Data entries:
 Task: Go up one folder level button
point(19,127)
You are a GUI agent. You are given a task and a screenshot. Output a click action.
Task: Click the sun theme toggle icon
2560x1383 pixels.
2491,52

(Task instructions)
Copy out every line of the records above, requests included, and shift the answer coordinates by adding 120 to each number.

(Solution)
 Task: Go up one folder level button
point(139,247)
You are a GUI agent. You are given a task and a screenshot. Output a click action.
Task: Click the sun theme toggle icon
2560x1383 pixels.
2611,172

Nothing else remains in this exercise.